Lot Essay
Spanning almost three metres across, Mirror Head (1977) is a powerful, panoramic example of Philip Guston’s late figurative works. The subject is the artist’s wife, Musa McKim, who became central to his paintings of this period. Guston depicts the rear view of her dark red head before a painterly expanse of pale blue. Shining highlights and deep shadows texture her hair, which is boldly worked in strokes of red, mauve and black. The blue field is marbled with shimmering silver-pink brushwork that echoes her silhouette, as if she is facing her hazy reflection in a mirror. Such is the painting’s scale, and so massive are its forms, that this intimate scene becomes a sublime vista. The red strip in the foreground might be the low horizon of a landscape, and the head a monument before a vast sky. Mirror Head has been included in prominent exhibitions across its lifetime, appearing in a travelling Australian survey of Guston’s late works (1984-1985) and two major retrospectives that toured Madrid, Barcelona, St. Louis and Dallas (1989-1990), and Bonn, Stuttgart, Ottawa and Paris (1999-2000).
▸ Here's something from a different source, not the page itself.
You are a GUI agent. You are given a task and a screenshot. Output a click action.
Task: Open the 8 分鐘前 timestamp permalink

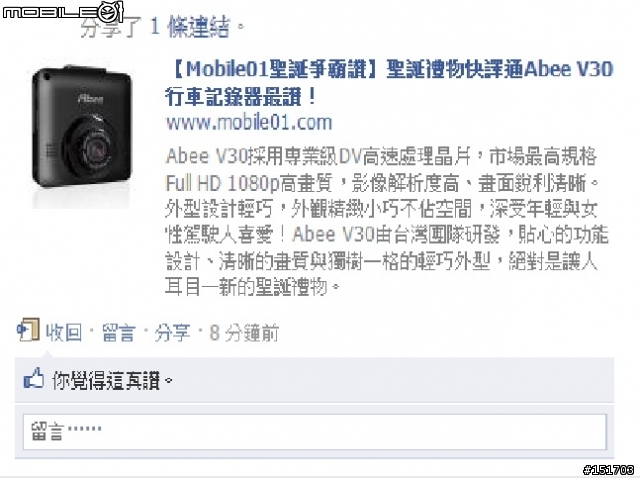[244, 333]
Guston’s large-scale late paintings, which occupied him from 1976 until his death in 1980, were the climax of an extraordinary and protean career. After a spell as a political muralist and a painter of dreamlike, theatrical figurative scenes, Guston had made his name in the 1950s with iridescent abstract paintings that placed him at the vanguard of the second-generation New York School. His close friends included Jackson Pollock, Mark Rothko and Willem de Kooning. In 1968, living away from the city in upstate Woodstock, he made a dramatic shift. He had come to see abstraction as escapist, falsely estranging art from the world. He started first to draw and then to paint the things that surrounded him in his studio—books, clocks, canvases and easels, shoes, bottles and cigarettes—building a symbolic language of objects that tracked his shifting moods, dreams and anxieties. Hooded figures related to the Ku Klux Klan, with whom he had had violent encounters during his youth in Los Angeles, returned to his works in cartoonish form as he bore witness to the psychic unrest of late-1960s America.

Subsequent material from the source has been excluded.